Gnome: "We are not designing a desktop for people who …" - richardk
http://www.christoph-wickert.de/blog/2011/06/25/gnome-developer-quote-of-the-day/

======
gegenschall
It's so sad having to watch GNOME going down the drain. I have been a longtime
GNOME user, basically since KDE 2 came out :-) and have always been happy with
it. With the last Ubuntu version I also switched to Unity and - guess what - I
love it. But anyways, I don't write a rave review on Unity.

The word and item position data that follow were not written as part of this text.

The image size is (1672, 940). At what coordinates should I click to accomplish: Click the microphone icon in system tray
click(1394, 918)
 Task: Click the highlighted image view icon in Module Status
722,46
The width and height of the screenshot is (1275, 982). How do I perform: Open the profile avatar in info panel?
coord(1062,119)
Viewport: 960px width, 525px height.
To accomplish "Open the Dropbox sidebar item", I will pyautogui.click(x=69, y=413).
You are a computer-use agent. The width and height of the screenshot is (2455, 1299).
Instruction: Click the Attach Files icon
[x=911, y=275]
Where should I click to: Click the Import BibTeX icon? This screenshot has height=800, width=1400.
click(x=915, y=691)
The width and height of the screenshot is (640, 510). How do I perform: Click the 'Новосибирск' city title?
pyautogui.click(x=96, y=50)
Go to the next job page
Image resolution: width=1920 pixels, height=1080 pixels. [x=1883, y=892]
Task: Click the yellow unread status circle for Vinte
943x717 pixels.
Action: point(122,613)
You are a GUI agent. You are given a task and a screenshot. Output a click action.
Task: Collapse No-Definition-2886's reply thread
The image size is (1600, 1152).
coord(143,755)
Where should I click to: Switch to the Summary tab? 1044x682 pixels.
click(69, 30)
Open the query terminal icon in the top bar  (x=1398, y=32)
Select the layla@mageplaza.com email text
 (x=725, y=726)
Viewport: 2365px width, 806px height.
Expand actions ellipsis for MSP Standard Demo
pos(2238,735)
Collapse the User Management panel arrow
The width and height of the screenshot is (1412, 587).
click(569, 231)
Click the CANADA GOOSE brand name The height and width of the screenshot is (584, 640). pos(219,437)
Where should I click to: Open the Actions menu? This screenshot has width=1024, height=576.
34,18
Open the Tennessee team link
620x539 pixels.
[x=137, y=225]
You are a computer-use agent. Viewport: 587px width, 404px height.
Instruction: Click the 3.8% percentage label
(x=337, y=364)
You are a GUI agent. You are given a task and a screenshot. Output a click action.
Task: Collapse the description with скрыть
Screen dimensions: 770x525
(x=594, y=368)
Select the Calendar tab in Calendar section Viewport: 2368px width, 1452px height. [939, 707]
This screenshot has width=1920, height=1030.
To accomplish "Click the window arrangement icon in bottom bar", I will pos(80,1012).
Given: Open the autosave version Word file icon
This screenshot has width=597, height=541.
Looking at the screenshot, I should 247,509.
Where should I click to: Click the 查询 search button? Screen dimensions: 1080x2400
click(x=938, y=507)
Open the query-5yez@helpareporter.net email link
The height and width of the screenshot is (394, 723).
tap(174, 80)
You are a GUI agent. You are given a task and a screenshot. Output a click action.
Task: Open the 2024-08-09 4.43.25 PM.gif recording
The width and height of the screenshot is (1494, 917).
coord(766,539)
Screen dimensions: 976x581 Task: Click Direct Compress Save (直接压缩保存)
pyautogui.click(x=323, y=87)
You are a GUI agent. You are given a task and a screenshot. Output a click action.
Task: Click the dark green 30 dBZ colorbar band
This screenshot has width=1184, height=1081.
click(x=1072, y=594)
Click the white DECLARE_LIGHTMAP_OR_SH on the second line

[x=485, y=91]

I tried Fedora 15 and GNOME 3 out of curiosity and I'm impressed of how little
the configuration possibilites are. And that's compared to Unity! In those few
days that I used the GNOME Shell I came across most of the problems listed in
the article. Most of them appeared to me in the first hour of usage or even
before having the system installed. Change Font? Nope. What do when I close my
laptop? Nope. etc etc. And when you finally decide that GNOME 3 needs a little
more incubation (as with KDE 4 and GNOME 2 IIRC) and want to reboot I am
forced to open a terminal and reboot from there or logout and then reboot.
SRSLY?

And now this default-terminal-cannot-be-changed thing... I get the feeling
that the GNOME developers don't want anyone but themselves to use it. I mean,
their goal of having an intuitive GUI was honorable but they missed it.
Completely. IMHO, if no one intervenes now the whole project is going to sink
into insignificance. :-(

edit: Oh, and don't get me wrong I don't want to descredit any of the GNOME
developers. I mean, the above is still my personal opinion (and possibly that
of many others) but that does not change my respect for their work and
commitment to project. Let's hope all this comes to a good end.